## Passage to read:
************

Lindsey Jacobellis with her dog GiGi at her home in Encinitas, Calif., in 2017. In an attempt to finally overcome her famous Olympic blunder, the American snowboarder has teamed with a “performance architect” who wants her to embrace the negative memories.

ENCINITAS, Calif. >> The Olympics were months away, and Lindsey Jacobellis, the world’s most dominant athlete in the short history of snowboard cross, wore shorts and a tank top and sipped from a water bottle on a warm day near the beach. She had arrived at the coffee shop from home on a skateboard. Two dogs slept at her feet. A starfish pendant dangled from her neck.

Her body was nowhere near the Winter Games in Pyeongchang, South Korea. But her mind was.

“Wouldn’t it just be nice if the media didn’t harangue me for something that happened 12 years ago?” she said. “I’m sure we can go into everyone’s past 12 years ago and pick out something that they coulda, shoulda, woulda done. It’s just mine was on a world stage that people have a hard time forgetting, or they just think that’s the only thing that’s happened or that it defined me as an athlete.”

************

## Short problem 1:
In the passage about the snowboarder, how did Lindsey Jacobellis get to the coffee shop?
## Short problem 2:
Convert the entries, everything from the line containing "The height and width of the screenshot is (819, 1456). Describe" down to the line containing "The image size is (1280, 720).", with both of those lines included, into a Markdown table with the columns No. and Line. Give one row per line, numbered in order, and leave out blank lines.

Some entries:
************

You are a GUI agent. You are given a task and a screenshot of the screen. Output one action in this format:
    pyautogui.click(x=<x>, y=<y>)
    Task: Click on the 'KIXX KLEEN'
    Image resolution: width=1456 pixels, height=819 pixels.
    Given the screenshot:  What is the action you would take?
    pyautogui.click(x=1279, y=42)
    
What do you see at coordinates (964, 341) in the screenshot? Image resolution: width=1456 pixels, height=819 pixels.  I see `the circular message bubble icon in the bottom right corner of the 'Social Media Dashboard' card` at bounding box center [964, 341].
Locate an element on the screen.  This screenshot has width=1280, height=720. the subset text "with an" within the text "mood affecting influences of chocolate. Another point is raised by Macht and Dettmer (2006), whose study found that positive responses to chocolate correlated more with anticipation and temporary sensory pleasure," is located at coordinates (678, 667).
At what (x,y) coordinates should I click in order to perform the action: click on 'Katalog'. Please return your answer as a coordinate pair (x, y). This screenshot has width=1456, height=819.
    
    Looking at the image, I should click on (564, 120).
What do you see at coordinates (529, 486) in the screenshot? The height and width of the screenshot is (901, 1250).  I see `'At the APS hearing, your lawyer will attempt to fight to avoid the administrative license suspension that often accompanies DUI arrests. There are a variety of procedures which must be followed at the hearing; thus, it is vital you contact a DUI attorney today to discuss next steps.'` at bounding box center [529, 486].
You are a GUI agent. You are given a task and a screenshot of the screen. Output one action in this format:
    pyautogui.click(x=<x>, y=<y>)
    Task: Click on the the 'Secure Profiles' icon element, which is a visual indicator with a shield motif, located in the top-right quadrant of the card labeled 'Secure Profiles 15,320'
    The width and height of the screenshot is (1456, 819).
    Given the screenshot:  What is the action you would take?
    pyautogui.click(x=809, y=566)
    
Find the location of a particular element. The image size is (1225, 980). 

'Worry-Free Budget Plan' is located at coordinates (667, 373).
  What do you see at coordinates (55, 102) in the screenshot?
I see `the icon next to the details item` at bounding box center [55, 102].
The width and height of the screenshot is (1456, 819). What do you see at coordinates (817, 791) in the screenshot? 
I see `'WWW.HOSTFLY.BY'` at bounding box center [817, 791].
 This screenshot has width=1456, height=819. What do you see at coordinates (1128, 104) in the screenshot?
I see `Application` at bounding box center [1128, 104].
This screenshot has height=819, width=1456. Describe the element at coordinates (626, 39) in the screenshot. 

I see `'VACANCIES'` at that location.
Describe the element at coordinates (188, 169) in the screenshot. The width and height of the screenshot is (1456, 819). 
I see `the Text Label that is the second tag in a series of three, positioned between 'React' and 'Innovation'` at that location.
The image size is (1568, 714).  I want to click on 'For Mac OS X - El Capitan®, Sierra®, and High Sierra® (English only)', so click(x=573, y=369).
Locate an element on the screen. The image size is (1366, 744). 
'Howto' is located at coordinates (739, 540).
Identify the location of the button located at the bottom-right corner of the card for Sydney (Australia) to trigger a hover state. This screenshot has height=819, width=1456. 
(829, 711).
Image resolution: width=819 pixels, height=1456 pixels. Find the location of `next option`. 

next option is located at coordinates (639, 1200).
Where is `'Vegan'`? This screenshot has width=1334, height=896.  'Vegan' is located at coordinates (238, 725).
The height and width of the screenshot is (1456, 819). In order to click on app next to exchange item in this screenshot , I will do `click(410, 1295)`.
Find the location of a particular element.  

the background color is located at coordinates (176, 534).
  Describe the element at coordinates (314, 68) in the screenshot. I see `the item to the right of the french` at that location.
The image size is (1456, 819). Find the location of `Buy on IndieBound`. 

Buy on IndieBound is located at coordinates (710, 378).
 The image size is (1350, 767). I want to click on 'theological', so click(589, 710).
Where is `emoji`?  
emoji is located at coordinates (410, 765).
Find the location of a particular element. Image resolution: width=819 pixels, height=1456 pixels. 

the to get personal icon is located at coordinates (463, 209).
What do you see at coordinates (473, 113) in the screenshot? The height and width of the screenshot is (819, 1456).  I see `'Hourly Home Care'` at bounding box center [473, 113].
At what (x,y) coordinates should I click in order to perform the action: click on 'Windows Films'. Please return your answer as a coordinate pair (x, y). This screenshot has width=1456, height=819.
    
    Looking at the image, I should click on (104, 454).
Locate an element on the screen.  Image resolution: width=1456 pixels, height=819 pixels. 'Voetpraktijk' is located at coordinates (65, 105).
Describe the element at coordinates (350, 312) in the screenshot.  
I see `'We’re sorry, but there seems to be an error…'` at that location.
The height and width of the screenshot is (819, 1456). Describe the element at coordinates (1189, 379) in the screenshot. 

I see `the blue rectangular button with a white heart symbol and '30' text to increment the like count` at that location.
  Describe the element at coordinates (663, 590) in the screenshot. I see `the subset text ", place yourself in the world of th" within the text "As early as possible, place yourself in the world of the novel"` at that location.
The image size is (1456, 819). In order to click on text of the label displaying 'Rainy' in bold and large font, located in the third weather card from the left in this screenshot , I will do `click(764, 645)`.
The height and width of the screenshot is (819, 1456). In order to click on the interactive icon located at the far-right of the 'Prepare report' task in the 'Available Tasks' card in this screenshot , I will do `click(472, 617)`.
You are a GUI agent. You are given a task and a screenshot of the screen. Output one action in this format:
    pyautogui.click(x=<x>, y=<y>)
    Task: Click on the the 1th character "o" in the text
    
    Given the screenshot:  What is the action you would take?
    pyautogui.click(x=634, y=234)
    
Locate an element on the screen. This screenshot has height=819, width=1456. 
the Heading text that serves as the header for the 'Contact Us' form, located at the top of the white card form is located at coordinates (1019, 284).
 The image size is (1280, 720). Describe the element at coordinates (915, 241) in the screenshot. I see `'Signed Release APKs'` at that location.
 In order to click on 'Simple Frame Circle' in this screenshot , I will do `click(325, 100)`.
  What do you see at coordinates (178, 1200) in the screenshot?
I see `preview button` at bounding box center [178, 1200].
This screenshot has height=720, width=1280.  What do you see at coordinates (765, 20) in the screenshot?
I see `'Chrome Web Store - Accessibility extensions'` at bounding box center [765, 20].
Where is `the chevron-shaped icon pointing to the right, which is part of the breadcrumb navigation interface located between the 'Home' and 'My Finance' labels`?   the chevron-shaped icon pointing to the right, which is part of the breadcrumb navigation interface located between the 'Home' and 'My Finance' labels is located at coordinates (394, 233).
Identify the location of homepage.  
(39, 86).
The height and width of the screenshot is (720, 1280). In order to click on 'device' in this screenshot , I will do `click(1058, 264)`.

************

## Answer 1:
She rode a skateboard there from home.

## Answer 2:
| No. | Line |
|---|---|
| 1 | The height and width of the screenshot is (819, 1456). Describe the element at coordinates (1189, 379) in the screenshot.  |
| 2 | I see `the blue rectangular button with a white heart symbol and '30' text to increment the like count` at that location. |
| 3 |   Describe the element at coordinates (663, 590) in the screenshot. I see `the subset text ", place yourself in the world of th" within the text "As early as possible, place yourself in the world of the novel"` at that location. |
| 4 | The image size is (1456, 819). In order to click on text of the label displaying 'Rainy' in bold and large font, located in the third weather card from the left in this screenshot , I will do `click(764, 645)`. |
| 5 | The height and width of the screenshot is (819, 1456). In order to click on the interactive icon located at the far-right of the 'Prepare report' task in the 'Available Tasks' card in this screenshot , I will do `click(472, 617)`. |
| 6 | You are a GUI agent. You are given a task and a screenshot of the screen. Output one action in this format: |
| 7 |     pyautogui.click(x=<x>, y=<y>) |
| 8 |     Task: Click on the the 1th character "o" in the text |
| 9 |     Given the screenshot:  What is the action you would take? |
| 10 |     pyautogui.click(x=634, y=234) |
| 11 | Locate an element on the screen. This screenshot has height=819, width=1456.  |
| 12 | the Heading text that serves as the header for the 'Contact Us' form, located at the top of the white card form is located at coordinates (1019, 284). |
| 13 |  The image size is (1280, 720). Describe the element at coordinates (915, 241) in the screenshot. I see `'Signed Release APKs'` at that location. |